Es gibt da draußen in anderen Welten Menschen wie Sie, die im Lotto gewonnen haben, von einem ungewöhnlichen Taifun in die Wolken geschwemmt wurden, sich spontan entzündet haben oder die alle drei Dinge gleichzeitig getan haben.

Manche Menschen glauben an solche Paralleluniversen kann auch beobachtbar sein in kosmologischen Daten, als Abdrücke, die durch die Kollision eines anderen Universums mit unserem entstehen.
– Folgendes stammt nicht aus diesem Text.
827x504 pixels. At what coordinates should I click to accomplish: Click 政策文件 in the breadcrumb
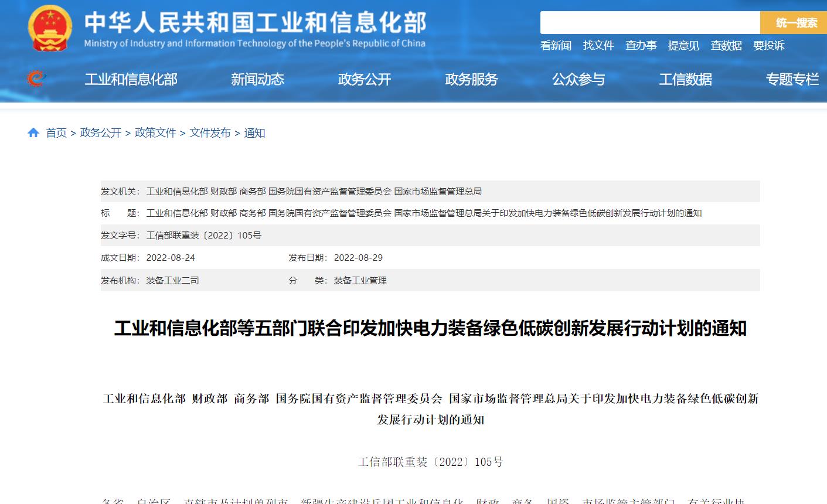pyautogui.click(x=155, y=133)
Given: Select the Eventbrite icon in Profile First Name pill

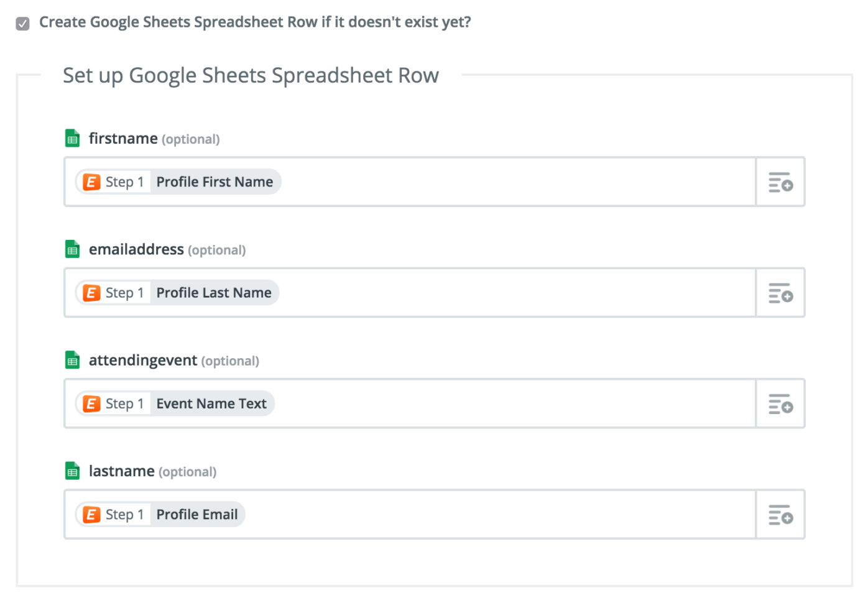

Die Viele-Welten-Quantentheorie gibt der konformen zyklischen Kosmologie eine neue Wendung, wenn auch keine, mit der Penrose einverstanden ist. Unser Urknall könnte die Wiedergeburt eines einzigen Quantenmultiversums sein, das unendlich viele verschiedene Universen enthält, die alle gleichzeitig auftreten. Alles Mögliche passiert – und dann passiert es immer und immer wieder.

Ein alter Mythos

Für einen Wissenschaftsphilosophen ist Penroses Vision faszinierend. Es eröffnet neue Möglichkeiten zur Erklärung des Urknalls und führt unsere Erklärungen über gewöhnliche Ursache und Wirkung hinaus. Es ist daher ein großartiger Testfall für die Erforschung der verschiedenen Möglichkeiten, wie die Physik unsere Welt erklären kann. Es verdient mehr Aufmerksamkeit von Philosophen.

Für einen Liebhaber von Mythen ist Penroses Vision wunderschön. In Penroses bevorzugter Mehrzyklusform verspricht es endlose neue Welten, die aus der Asche ihrer Vorfahren entstehen. In seiner Ein-Zyklus-Form ist es eine eindrucksvolle moderne Wiederbelebung der alten Idee des Ouroboros, der Weltschlange.

In der nordischen Mythologie ist die Schlange Jörmungandr ein Kind von Loki, einem cleveren Betrüger, und dem Riesen Angrboda. Jörmungandr verzehrt seinen eigenen Schwanz und der geschaffene Kreis erhält das Gleichgewicht der Welt aufrecht. Aber der Ouroboros-Mythos ist auf der ganzen Welt dokumentiert – auch schon im alten Ägypten.

Der Ouroboros des einen zyklischen Universums ist in der Tat majestätisch. Es enthält in seinem Bauch unser eigenes Universum sowie jedes der seltsamen und wunderbaren alternativen möglichen Universen, die die Quantenphysik zulässt – und an der Stelle, an der sein Kopf auf seinen Schwanz trifft, ist es völlig leer, strömt aber auch bei Temperaturen von 100 °C vor Energie Hunderttausend Millionen Milliarden Billionen Grad Celsius.

Sogar Loki, der Gestaltwandler, wäre beeindruckt.

Alastair Wilson , Professor für Philosophie, Universität Birmingham .

Dieser Artikel wurde erneut veröffentlicht von Die Unterhaltung unter einer Creative Commons-Lizenz. Lies das originaler Artikel .

Über Uns

Die Veröffentlichung Unabhängiger, Nachgewiesener Fakten Von Berichten Über Gesundheit, Raum, Natur, Technologie Und Umwelt.